[llvm] f32ebab - [NVPTX] Improve folding to mad with immediate 1 (#93628)
via llvm-commits
llvm-commits at lists.llvm.org
Wed May 29 18:09:25 PDT 2024
Author: Alex MacLean
Date: 2024-05-29T18:09:21-07:00
New Revision: f32ebabc27655a1bd26ccdede1610d8d1a05315f
URL: https://github.com/llvm/llvm-project/commit/f32ebabc27655a1bd26ccdede1610d8d1a05315f
DIFF: https://github.com/llvm/llvm-project/commit/f32ebabc27655a1bd26ccdede1610d8d1a05315f.diff
LOG: [NVPTX] Improve folding to mad with immediate 1 (#93628)
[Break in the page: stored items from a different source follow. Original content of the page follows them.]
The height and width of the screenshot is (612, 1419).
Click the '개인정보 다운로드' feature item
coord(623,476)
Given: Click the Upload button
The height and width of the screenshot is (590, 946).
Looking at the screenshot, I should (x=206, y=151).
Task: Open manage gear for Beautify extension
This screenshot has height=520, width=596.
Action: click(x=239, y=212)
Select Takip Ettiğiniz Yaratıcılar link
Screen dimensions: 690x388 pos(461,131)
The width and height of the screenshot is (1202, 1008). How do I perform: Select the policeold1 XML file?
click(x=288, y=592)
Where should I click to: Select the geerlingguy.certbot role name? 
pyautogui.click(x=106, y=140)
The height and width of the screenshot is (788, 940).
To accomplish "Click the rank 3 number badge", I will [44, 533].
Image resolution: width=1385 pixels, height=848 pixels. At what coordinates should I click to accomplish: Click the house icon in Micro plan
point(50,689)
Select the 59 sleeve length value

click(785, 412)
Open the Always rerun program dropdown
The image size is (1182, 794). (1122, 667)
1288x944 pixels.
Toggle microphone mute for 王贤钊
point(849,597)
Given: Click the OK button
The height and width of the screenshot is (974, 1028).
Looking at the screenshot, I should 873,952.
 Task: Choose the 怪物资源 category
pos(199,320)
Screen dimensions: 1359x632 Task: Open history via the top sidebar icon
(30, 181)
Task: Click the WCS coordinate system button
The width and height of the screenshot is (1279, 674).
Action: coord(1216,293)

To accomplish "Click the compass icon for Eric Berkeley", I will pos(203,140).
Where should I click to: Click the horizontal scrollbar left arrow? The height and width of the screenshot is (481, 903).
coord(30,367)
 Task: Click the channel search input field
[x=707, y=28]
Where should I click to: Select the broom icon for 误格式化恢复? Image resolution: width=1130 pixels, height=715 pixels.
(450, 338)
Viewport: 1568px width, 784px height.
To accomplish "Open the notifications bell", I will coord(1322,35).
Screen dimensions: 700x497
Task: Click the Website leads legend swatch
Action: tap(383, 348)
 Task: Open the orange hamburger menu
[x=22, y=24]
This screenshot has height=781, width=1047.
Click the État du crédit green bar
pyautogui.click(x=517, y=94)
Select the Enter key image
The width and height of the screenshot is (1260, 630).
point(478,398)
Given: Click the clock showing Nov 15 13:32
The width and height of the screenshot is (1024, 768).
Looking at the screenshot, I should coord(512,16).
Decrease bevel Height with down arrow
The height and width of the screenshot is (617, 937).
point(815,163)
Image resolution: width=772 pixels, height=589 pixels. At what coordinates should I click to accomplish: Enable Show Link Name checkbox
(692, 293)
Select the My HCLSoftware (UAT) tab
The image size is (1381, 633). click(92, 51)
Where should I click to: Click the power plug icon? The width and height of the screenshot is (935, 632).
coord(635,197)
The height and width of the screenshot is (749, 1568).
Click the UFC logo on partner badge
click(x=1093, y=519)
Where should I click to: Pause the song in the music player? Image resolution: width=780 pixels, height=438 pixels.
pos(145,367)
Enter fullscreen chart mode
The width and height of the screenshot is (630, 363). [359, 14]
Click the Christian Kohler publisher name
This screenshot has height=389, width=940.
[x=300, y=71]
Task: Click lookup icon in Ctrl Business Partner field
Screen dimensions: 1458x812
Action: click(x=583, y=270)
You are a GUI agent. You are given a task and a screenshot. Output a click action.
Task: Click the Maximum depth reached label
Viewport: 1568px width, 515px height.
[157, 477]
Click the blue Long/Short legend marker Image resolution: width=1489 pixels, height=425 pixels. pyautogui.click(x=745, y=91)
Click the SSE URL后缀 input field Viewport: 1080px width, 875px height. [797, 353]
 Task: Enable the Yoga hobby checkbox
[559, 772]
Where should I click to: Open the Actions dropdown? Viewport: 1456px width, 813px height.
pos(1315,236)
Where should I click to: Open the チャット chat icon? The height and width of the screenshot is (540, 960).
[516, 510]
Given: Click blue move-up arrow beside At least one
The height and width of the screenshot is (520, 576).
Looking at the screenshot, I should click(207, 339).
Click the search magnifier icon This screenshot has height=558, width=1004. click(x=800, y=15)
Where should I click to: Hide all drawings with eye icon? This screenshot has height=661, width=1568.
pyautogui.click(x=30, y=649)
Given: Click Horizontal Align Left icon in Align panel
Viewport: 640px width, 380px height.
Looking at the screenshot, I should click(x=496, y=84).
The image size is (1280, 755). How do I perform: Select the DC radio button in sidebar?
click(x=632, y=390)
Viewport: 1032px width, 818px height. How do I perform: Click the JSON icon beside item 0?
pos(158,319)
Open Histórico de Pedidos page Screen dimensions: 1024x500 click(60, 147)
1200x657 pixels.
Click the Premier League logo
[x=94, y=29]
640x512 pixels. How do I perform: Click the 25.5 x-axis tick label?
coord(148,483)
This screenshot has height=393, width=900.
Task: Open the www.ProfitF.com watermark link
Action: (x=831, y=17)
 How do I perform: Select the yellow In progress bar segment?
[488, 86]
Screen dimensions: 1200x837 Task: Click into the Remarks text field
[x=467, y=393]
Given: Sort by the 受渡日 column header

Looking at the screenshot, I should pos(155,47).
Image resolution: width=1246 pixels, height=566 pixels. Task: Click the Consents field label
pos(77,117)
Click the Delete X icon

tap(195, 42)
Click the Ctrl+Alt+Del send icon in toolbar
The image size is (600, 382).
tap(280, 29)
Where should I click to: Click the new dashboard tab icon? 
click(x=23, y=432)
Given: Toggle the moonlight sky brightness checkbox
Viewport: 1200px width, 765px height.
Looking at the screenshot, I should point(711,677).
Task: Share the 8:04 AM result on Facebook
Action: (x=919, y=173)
Extend NVPTX DAG combining logic to distribute a mul instruction across
an add of 1 into a mad where possible. In addition, add support for
transposing a mul through a select with an option of 1, if that would
allow further mul folding.
Added:
llvm/test/CodeGen/NVPTX/combine-mad.ll
Modified:
llvm/lib/Target/NVPTX/NVPTXISelLowering.cpp
Removed:
################################################################################
diff --git a/llvm/lib/Target/NVPTX/NVPTXISelLowering.cpp b/llvm/lib/Target/NVPTX/NVPTXISelLowering.cpp
index 1e7477cf9d60e..f4ef7c9914f13 100644
--- a/llvm/lib/Target/NVPTX/NVPTXISelLowering.cpp
+++ b/llvm/lib/Target/NVPTX/NVPTXISelLowering.cpp
@@ -5614,17 +5614,103 @@ static SDValue TryMULWIDECombine(SDNode *N,
return DCI.DAG.getNode(Opc, DL, MulType, TruncLHS, TruncRHS);
}
+static bool isConstOne(const SDValue &Operand) {
+ const auto *Const = dyn_cast<ConstantSDNode>(Operand);
+ return Const && Const->getZExtValue() == 1;
+}
+
+static SDValue matchMADConstOnePattern(SDValue Add) {
+ if (Add->getOpcode() != ISD::ADD)
+ return SDValue();
+
+ if (isConstOne(Add->getOperand(0)))
+ return Add->getOperand(1);
+
+ if (isConstOne(Add->getOperand(1)))
+ return Add->getOperand(0);
+
+ return SDValue();
+}
+
+static SDValue combineMADConstOne(SDValue X, SDValue Add, EVT VT, SDLoc DL,
+ TargetLowering::DAGCombinerInfo &DCI) {
+
+ if (SDValue Y = matchMADConstOnePattern(Add))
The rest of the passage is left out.